Repórter coscuvilheiro, junto da patroa do botequim indago dele. Diz-me ela que o rapaz é de família de bem & de bens. Mais me conta que, de quatro filhos, é ele o último. Último duas vezes: porque dos quatro o mais novo e porque único desde que, aos três outros, os finou aquela maleita irreciclável da turbina cardíaca.
Chega entretanto à esplanada a minha pomba das sete e dez. Veio com a alba no bico. É lustrosa fêmea: maciça, virente-plúmbea, duas graciosas dedadas de tinta-permanente na junção posterior das asas. Cabeça muito viva, mui latina, mui ladina. Mesmeriza-me sem pudor: quer do comer que sabe ela lhe trago eu no saco. Faço-a esperar um pouco: estou a escrever para o meu Leitor. Ela circunvagueia como um polícia aborrecido da vida. Pica do chão, por desfastio, uma migalha invisível. Sinto a indignação a crescer nela. Mas, por me faltarem dois parágrafos crónicos, haverá de esperar um pouco mais.
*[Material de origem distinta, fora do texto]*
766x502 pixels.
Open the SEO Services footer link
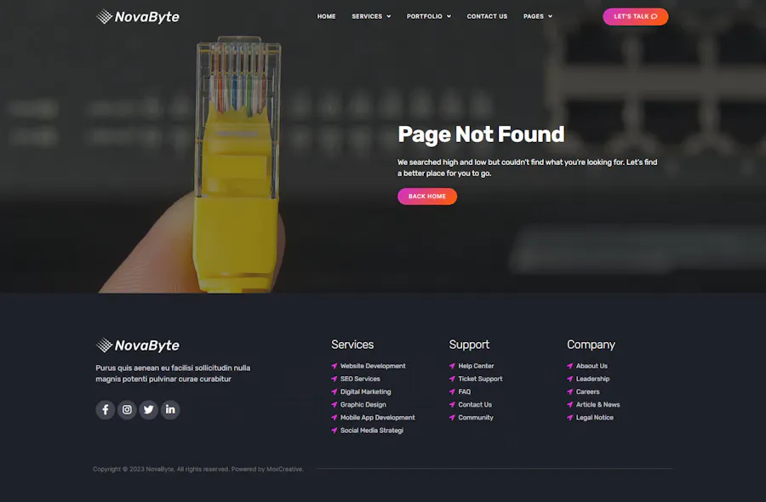coord(360,379)
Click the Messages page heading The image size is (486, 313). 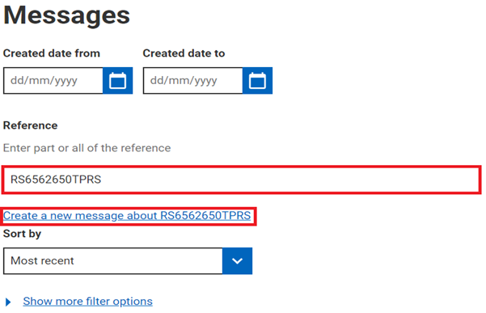(x=66, y=15)
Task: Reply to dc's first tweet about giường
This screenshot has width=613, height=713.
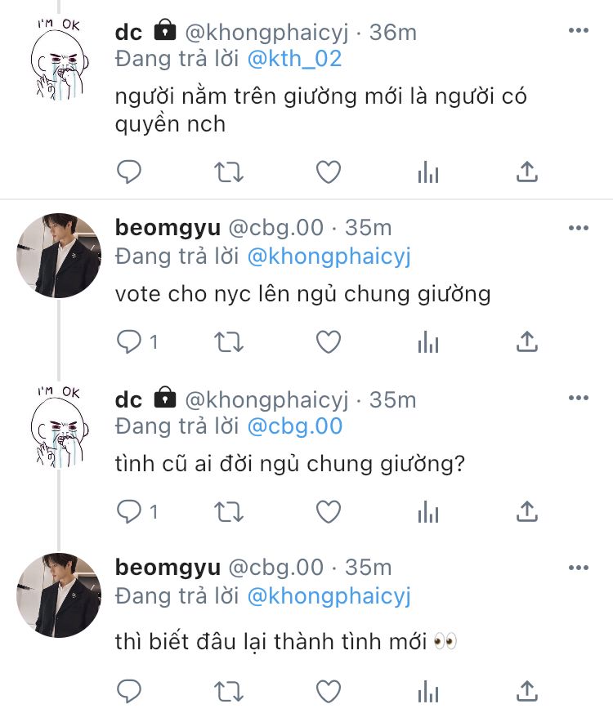Action: pyautogui.click(x=129, y=172)

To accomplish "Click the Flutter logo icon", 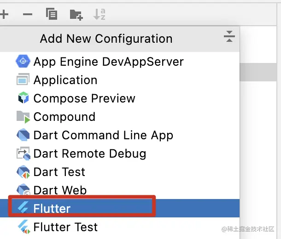I will (x=23, y=208).
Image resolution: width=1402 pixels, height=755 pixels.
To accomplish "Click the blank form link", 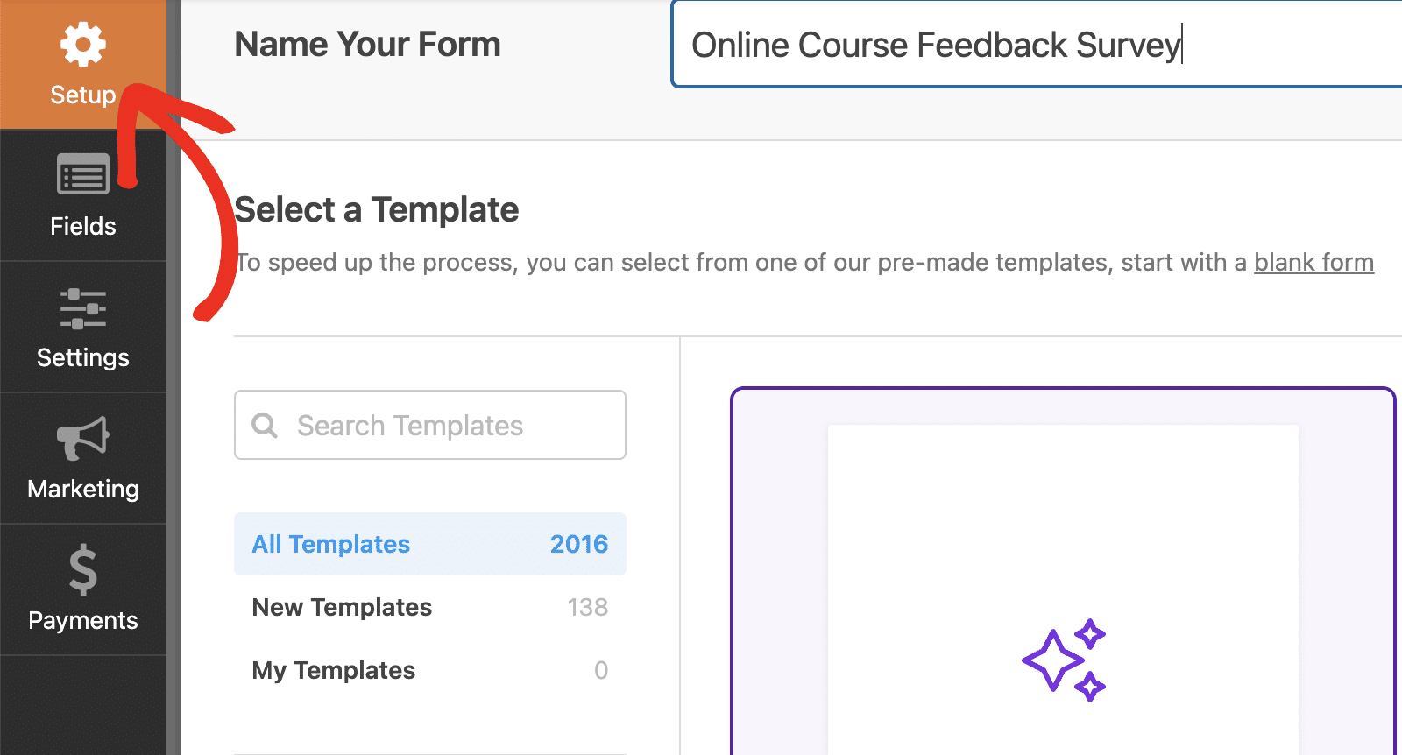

Quando dela aparto o olhar, descubro, para serena mágoa minha, que se foi já embora o moço do atávico coração. Ei-lo longe já além, além passando milimetricamente a passadeira. Causa ele uma fila nervosa de carros impacientes: ser automobilista é não cuidar do coração. Perdi-o. O meu Leitor perde-se dele. Não voltaremos, talvez, a escreve-lê-lo. Resta-nos a pomba. São sete e dezassete da manhã, sete minutos a demorámos já.
Vou ao saco. Tenho arroz para ela. Quatro singelos bagos tenho eu para ela: um azul, um verde, um rosa e um todo de prata – como só ela.